Fiscal Impact on Small and Micro-Businesses and Rural Communities
There is no adverse economic effect anticipated for small businesses, micro-businesses, or rural communities as a result of implementing the proposed rule. Accordingly, no economic impact statement or regulatory flexibility analysis is required under Texas Government Code §2006.002(c).
Takings Impact Analysis
The commission has determined that the proposed rule will not be a taking of private property as defined in chapter 2007 of the Texas Government Code.
Fiscal Impact on State and Local Government
Lucy Considine, Power Markets Analyst, Market Analysis, has determined that for the first five-year period the proposed rule is in effect, there will be no fiscal implications for the state or for units of local government under Texas Government Code §2001.024(a)(4) as a result of enforcing or administering the sections.
Public Benefits
Ms. Considine has determined that for each year of the first five years the proposed section is in effect the public benefit anticipated as a result of enforcing the section will be more efficient processing and handling of REP LoCs and greater clarification on certain REP certification obligations. There will be probable economic costs to persons required to comply with the rule under Texas Government Code §2001.024(a)(5).
Local Employment Impact Statement
For each year of the first five years the proposed section is in effect, there should be no effect on a local economy; therefore, no local employment impact statement is required under Texas Government Code §2001.022.
Costs to Regulated Persons
Texas Government Code §2001.0045(b) does not apply to this rulemaking because the commission is expressly excluded under subsection §2001.0045(c)(7).
Public Hearing
The commission will conduct a public hearing on this rulemaking if requested in accordance with Texas Government Code §2001.029. The request for a public hearing must be received by May 21, 2026. If a request for public hearing is received, commission staff will file in this project a notice of hearing.
Public Comments
Interested persons may file comments electronically through the interchange on the commission's website. Comments must be filed by May 21, 2026. Comments should be organized in a manner consistent with the organization of the proposed rules. The commission invites specific comments regarding the effects of the proposed rule, including the costs associated with, and benefits that will be gained by, implementation of the proposed rule. The commission also requests any data, research, or analysis from any person required to comply with the proposed rule or any other interested person. The commission will consider the information submitted by commenters and the costs and benefits of implementation in deciding whether to modify the proposed rules on adoption. All comments should refer to Project Number 59288.

Collection entries
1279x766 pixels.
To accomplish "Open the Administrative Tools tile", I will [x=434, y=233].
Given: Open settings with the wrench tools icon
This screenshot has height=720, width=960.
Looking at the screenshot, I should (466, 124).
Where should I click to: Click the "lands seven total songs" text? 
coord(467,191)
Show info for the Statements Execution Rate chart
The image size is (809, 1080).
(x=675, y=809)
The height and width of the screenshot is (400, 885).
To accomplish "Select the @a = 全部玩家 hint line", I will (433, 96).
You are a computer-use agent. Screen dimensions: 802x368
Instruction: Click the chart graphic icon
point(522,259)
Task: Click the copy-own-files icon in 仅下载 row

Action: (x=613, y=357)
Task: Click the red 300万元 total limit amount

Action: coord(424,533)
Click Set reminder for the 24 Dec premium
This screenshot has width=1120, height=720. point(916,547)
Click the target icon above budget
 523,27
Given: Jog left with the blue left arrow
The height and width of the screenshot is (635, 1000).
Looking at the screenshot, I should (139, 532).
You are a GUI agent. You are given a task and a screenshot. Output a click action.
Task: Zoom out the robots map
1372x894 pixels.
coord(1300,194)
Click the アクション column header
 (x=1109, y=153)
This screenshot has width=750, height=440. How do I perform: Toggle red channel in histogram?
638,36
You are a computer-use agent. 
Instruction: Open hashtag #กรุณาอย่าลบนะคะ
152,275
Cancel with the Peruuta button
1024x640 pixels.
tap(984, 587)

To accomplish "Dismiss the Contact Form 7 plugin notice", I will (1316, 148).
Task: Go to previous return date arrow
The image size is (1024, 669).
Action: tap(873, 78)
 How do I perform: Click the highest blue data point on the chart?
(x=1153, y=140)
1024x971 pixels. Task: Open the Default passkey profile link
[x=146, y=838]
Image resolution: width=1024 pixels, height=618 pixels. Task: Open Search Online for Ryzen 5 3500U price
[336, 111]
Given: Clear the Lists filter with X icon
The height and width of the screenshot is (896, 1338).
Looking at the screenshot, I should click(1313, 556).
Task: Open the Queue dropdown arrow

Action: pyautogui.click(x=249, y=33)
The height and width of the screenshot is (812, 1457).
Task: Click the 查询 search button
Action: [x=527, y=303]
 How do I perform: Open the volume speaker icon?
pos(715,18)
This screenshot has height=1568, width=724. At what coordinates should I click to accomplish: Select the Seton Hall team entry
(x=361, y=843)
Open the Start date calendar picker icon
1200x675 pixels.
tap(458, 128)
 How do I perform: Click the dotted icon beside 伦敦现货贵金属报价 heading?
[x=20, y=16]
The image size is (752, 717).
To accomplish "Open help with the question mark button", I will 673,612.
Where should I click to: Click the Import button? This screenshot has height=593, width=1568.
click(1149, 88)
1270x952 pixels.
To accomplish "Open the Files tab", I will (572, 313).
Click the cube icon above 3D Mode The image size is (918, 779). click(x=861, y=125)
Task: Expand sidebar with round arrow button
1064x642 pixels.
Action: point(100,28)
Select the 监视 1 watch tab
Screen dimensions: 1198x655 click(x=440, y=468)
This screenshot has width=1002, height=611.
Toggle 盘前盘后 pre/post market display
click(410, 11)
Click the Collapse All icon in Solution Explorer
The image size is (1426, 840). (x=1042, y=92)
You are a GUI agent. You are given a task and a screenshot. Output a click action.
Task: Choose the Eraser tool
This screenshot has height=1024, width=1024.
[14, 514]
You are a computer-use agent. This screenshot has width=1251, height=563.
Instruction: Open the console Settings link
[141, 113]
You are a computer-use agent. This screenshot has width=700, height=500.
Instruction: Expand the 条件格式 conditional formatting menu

### Exercise tasks
1) In the records, begin at the line that contains "Click the cube" and stop after the line that contains "click(410, 11)". Render those lines as a numbered list, omitting any blank lines.
2) Extend the rulemaking notice past its final sentence.
The text and the records come from separate sources.

### Replies
1)
1. Click the cube icon above 3D Mode The image size is (918, 779). click(x=861, y=125)
2. Task: Expand sidebar with round arrow button
3. 1064x642 pixels.
4. Action: point(100,28)
5. Select the 监视 1 watch tab
6. Screen dimensions: 1198x655 click(x=440, y=468)
7. This screenshot has width=1002, height=611.
8. Toggle 盘前盘后 pre/post market display
9. click(410, 11)

2)
Each set of comments should include a standalone executive summary as the last page of the filing. This executive summary must be clearly labeled with the submitting entity's name and should include a bulleted list covering each substantive recommendation made in the comments.
In addition to comments on the proposed rule text, the commission requests comments on the following questions concerning the proposed rule and forms. Questions for comment should be interpreted broadly and understood to potentially entail future revision to any underlying rule language. Any provision or concept explored in a question for comment indicates that provision or concept is specifically noticed for consideration and review in the rulemaking. Responses to questions for comment, including draft language provided by commenters, are within the scope of such consideration and review. The inclusion of additional analysis, research, or other relevant information is encouraged when responding to questions for comment.
Should additional means or methods of financial assurance be added and made available to REPs to meet the access to capital requirements under §25.107(f)(1) or customer deposit and prepayment requirements under §25.107(f)(2)? (e.g., surety bonds, insurance, etc.)
Should the financial documentation or verification requirements for segregated cash accounts or escrow accounts under §25.107(f)(4)(D) be modified (i.e., expanded, reduced, clarified, etc.)?
The proposed REP Letter of Credit Template incorporates language from the LoC template used for the Texas Energy Fund (TEF) (See Project 56896, Item #79) and the ERCOT LoC template (See https://www.ercot.com/services/rq/credit).
Should additional language from the TEF or ERCOT LoC templates be added to the REP Letter of Credit Template?
Should any other revisions be made to the REP Letter of Credit Template?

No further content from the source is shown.